Jordan Orlando of The New Yorker writes the latest in a series of farewell tributes to MAD. I have two things to say about this, one being my ongoing prediction that MAD will be back sooner than might be expected.
The other point is a minor one and I've noted it before here a number of times. MAD started life as one of the comic books published by Bill Gaines' company, which was known as E.C.. Orlando writes about how the Comics Code, a publisher-organized self-censorship authority, came into being and says "No E.C. titles survived the purge except MAD, which escaped the Comics Code by expanding its trim size to become a "magazine" — and this new, adaptable hybrid format was the key to its longevity.

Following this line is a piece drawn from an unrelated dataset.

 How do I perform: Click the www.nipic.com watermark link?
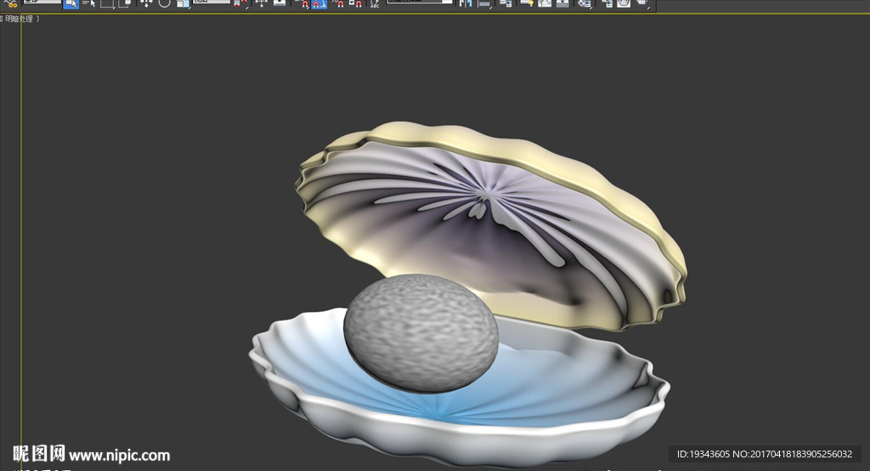119,455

That's a totally logical deduction based on the timing but, to quote one of several earlier posts here on the matter…
[MAD editor-creator Harvey] Kurtzman was generally embarrassed that he worked in comic books. He loved the form but he hated the cheapness of the product and the bad image that dime comic books were getting.

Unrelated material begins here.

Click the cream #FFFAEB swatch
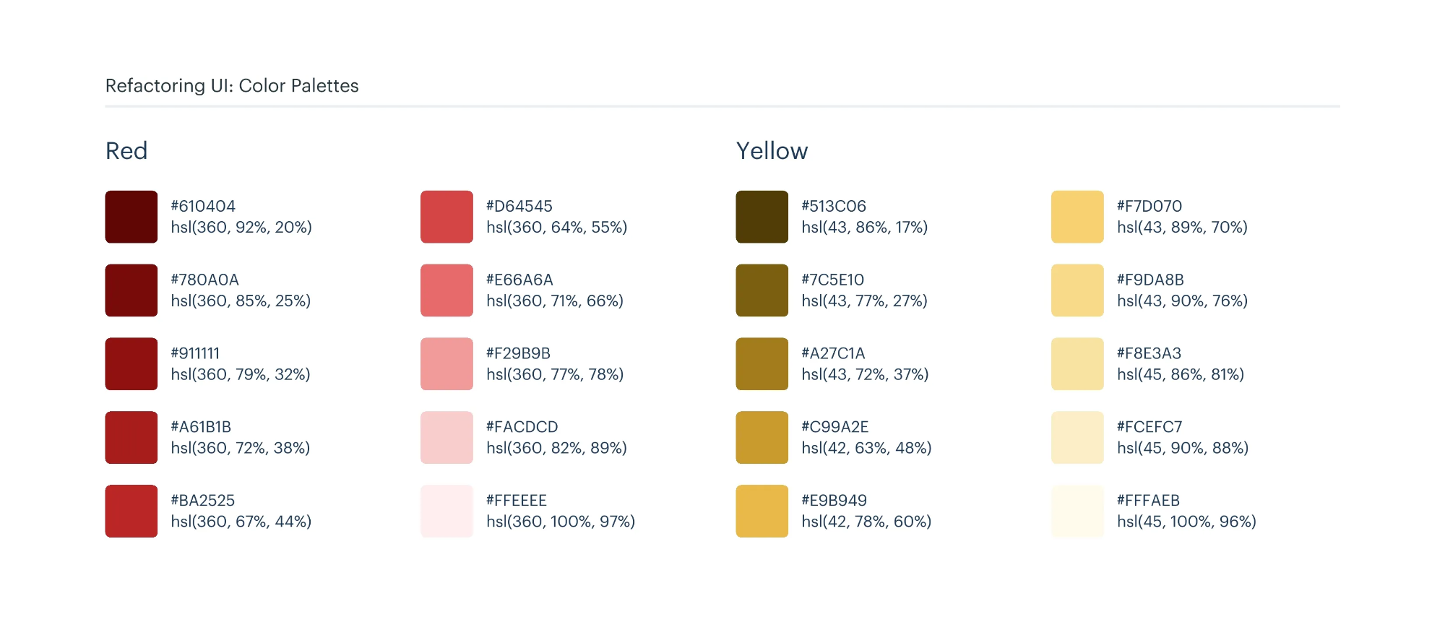 coord(1077,511)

One day, Harvey received an offer to go work at Pageant, a slick magazine of the day. Harvey longed to get out of comics and into the slicks and had, for some time, urged Gaines to turn MAD into a slick. For a long time, Gaines resisted the suggestion but when Kurtzman said he was leaving to go work at Pageant, Gaines relented. He was certain that MAD could not survive the loss of Kurtzman so he made the change not to avoid censorship — though that was a happy bonus — but to keep his indispensable editor on board.
Gaines actually did join the Comics Code and he submitted all his comics — including Panic, his own imitation of MAD — to it for over a year before plunging sales killed his comic book line. MAD would probably have died with the other books had not his desire to appease Kurtzman pushed it into a different format.
Alfred E. Neuman, by the way, is not dead. He's been seen on the streets of Burbank near the DC Comics offices, holding a cardboard sign that says "Will worry for food!"